## DIRECTIONS FOR THIS TASK
Write out, word for word, every line from the one where "Instruction: Tap the" occurs to the final line of the entries, and nothing beyond them.

## RECORDED INFORMATION
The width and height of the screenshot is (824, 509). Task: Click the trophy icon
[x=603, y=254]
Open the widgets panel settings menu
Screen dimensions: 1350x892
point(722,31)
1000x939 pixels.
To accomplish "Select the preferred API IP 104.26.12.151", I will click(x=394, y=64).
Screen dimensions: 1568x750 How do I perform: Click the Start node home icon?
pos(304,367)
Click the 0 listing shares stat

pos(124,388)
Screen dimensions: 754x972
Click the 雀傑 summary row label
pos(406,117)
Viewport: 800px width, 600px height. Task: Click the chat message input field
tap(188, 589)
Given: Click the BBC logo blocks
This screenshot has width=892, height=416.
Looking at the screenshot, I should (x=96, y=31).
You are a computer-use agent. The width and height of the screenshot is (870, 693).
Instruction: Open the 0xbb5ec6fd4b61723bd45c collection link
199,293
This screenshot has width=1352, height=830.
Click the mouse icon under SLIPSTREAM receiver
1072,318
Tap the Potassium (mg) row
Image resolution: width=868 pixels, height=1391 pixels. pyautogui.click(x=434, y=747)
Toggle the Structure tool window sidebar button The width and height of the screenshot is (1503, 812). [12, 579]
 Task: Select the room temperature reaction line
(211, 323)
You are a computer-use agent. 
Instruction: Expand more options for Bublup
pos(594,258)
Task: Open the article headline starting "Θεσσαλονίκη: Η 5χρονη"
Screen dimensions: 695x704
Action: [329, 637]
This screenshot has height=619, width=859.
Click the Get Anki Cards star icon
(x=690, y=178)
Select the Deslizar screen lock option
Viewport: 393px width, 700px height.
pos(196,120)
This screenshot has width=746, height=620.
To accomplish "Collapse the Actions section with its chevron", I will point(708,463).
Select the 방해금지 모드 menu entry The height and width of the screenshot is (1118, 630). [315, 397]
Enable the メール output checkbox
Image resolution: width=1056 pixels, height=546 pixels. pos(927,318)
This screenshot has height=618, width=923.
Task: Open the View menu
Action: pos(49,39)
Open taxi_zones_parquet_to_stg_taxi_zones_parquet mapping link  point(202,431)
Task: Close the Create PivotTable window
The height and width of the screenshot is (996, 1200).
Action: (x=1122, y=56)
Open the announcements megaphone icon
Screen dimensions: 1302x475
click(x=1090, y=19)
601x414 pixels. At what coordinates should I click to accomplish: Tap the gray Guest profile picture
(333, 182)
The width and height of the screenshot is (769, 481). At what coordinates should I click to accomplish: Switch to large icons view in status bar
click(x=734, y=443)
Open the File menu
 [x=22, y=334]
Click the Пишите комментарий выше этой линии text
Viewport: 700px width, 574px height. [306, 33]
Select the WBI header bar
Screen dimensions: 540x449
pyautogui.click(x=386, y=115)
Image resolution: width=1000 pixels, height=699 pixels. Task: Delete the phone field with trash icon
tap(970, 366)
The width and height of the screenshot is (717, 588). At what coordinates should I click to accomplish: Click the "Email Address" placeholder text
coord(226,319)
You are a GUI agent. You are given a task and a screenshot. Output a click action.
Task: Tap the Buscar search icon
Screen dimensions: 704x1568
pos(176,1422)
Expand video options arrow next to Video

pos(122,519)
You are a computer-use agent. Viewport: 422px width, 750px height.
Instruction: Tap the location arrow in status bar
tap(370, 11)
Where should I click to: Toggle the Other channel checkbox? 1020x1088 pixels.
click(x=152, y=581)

## TASK ANSWER
Instruction: Tap the location arrow in status bar
tap(370, 11)
Where should I click to: Toggle the Other channel checkbox? 1020x1088 pixels.
click(x=152, y=581)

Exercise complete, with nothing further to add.